Article Text

ELEVATED C-REACTIVE PROTEIN VALUES IN TERM AND PRETERM NEWBORNS
  1. B Resch1,
  2. N Hofer1,
  3. W Mueller1
  1. 1Paediatric Department, Medical University Graz, Graz, Austria

Abstract

Background C-reactive protein (CRP) is often described as a rather unspecific parameter in the diagnosis of early onset bacterial infection in the first days of life, coherent with other neonatal and maternal diagnosis. The objective of the study was to identify and analyse non-infection associated elevations of CRP.

Methods In this retrospective analysis all newborns hospitalized in the last 4 years (2004–2007) at the NICU and having documented values of CRP within the first 72 hours of life were included. Newborns were divided in Early Onset Sepsis (EOS) positives (clinical signs of sepsis with positive culture or positive maternal risk factors or positive laboratory tests) and negatives.

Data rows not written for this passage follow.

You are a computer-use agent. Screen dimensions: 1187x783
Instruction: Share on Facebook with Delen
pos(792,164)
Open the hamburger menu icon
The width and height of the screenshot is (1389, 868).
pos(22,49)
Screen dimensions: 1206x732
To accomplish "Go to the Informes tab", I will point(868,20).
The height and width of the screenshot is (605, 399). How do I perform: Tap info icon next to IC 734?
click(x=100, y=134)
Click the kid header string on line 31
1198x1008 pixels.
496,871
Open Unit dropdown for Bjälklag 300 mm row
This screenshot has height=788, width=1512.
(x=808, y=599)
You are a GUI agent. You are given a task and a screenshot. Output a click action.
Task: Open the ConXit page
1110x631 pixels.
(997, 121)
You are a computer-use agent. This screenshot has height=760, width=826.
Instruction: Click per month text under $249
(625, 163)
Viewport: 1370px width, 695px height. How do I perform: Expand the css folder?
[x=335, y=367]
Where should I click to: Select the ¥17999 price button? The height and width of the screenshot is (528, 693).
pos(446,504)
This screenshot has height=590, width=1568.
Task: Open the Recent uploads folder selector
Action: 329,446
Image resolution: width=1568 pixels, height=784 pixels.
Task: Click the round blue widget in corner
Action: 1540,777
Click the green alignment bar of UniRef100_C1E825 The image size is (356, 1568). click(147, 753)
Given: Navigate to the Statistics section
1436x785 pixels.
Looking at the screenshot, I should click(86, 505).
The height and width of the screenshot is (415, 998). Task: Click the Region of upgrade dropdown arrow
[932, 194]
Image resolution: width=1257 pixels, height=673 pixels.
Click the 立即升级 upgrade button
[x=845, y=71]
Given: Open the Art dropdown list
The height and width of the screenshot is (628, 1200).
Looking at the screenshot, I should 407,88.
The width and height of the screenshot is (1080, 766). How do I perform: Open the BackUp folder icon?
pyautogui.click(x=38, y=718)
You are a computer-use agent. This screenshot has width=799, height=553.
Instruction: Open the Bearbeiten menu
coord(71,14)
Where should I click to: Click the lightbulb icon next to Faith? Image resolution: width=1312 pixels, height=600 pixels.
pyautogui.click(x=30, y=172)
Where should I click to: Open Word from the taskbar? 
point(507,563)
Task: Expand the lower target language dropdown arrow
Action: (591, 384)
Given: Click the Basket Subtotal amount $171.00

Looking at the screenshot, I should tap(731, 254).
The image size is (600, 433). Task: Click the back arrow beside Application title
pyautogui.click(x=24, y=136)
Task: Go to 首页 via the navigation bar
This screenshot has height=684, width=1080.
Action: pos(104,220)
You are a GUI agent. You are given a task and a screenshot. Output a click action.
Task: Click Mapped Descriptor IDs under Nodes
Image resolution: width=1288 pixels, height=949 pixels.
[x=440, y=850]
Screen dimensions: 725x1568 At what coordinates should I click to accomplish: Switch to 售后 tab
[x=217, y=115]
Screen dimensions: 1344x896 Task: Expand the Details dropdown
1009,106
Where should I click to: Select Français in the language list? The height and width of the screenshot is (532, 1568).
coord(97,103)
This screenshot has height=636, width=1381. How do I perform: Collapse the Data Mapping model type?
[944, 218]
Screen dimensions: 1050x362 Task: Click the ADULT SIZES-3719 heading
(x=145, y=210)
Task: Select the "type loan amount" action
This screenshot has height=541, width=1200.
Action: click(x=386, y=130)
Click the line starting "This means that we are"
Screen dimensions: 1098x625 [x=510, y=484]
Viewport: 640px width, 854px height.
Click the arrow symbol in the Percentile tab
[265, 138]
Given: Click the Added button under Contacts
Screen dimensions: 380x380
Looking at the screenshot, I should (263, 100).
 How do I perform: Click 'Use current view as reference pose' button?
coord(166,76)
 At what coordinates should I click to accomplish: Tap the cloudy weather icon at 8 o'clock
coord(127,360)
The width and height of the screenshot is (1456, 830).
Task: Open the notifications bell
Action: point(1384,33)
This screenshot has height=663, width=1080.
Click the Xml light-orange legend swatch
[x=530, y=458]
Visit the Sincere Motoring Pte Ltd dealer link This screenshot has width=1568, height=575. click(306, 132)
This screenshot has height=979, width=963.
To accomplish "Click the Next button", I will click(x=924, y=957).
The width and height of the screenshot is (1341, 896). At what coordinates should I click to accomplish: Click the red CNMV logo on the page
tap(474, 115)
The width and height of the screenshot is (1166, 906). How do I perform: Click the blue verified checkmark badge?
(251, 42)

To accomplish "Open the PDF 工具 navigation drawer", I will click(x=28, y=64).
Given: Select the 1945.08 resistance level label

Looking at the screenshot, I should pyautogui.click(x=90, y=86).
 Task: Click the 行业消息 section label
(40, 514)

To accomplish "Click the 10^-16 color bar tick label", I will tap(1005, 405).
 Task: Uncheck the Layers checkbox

Results Elevated levels of CRP above 8 mg/L were found in 162 of 690 newborns (23%). 70/162 newborns (43%) were diagnosed as having EOS, and 20/162 (12%) were diagnosed as having uncertain infectious status. 72/162 newborns (44%) had elevated values of CRP not associated with EOS, diagnoses included asphyxia, respiratory distress syndrome, delayed postpartum adaptation, meconium-stained amniotic fluid, meconium aspiration syndrome, hyperbilirubinaemia and drug withdrawal, and maternal risk factors including premature rupture of the membranes, intra-amniotic infection and fever during labour. CRP values were higher in EOS positive newborns (mean 27.0±32.7 vs. 17.9±19.0 mg/L). CRP values differed between preterm and term infants (mean 13.0±23.6 vs. 5.8±10.2 mg/L) despite comparable rates of EOS (19% and 18%, respectively).

Conclusion Nearly a quarter of all newborns showed increased levels of CRP during a four-year study period, and half of them were not associated with proven EOS.